The Origin Protocol Market Forecast: Analyzing the Indicators
As the new year approaches, the Origin Protocol market has witnessed increased bullish sentiment, driving the price into higher valuation zones and consequently elevating market volatility. A significant resistance is evident near the $0.1800 price level. However, the establishment of a new support level at $0.155 intensifies pressure on this resistance, potentially paving the way for a breakthrough.
Technical indicators are favorable. The Bollinger Bands indicate price action above the 20-day moving average, and the Relative Strength Index (RSI) registers market momentum around the 61 level, suggesting a bullish dominance. Despite consistent rejections by the bearish defense line at the $0.1800 level since January 3, the presence of support at $0.155 implies sustained pressure on the bearish barriers.
OGN/USD 4-Hour Chart Outlook
Based on the 4-hour chart analysis, the market appears to be trading sideways despite the current high volatility. There is a prevailing optimism among traders that the price will soon surpass the $0.1800 resistance level.
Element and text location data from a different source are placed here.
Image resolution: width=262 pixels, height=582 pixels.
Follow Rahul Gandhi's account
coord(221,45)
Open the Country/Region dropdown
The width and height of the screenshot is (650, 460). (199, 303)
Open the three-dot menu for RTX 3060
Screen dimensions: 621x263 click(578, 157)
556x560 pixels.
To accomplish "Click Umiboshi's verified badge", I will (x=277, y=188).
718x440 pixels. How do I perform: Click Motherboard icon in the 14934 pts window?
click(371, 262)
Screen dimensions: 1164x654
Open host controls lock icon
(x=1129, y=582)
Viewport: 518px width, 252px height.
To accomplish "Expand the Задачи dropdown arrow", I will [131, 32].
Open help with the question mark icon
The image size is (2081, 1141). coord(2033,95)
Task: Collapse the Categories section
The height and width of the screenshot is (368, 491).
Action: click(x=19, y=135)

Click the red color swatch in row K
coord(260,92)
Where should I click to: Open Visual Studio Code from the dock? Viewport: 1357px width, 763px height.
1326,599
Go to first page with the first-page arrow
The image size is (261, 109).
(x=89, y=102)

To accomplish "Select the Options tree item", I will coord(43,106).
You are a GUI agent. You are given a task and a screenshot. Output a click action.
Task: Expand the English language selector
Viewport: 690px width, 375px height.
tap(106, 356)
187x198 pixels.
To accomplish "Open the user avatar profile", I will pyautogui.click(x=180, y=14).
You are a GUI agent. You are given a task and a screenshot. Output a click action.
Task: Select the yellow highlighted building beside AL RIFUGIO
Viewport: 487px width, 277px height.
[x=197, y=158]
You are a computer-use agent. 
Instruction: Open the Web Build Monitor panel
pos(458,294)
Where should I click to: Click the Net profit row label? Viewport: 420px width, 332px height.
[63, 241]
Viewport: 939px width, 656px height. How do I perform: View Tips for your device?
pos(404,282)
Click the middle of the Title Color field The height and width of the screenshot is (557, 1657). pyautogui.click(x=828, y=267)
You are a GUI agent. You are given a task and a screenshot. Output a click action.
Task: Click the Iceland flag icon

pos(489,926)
The indicators support this positive outlook. However, a recent price retracement, characterized by a pronounced upper shadow on the preceding candlestick of the last trading session, has led to a notable response in the upper standard deviation of the Bollinger Bands due to the downward price movement. Nevertheless, as long as the bulls maintain their position above the 20-day moving average, they remain in a favorable position.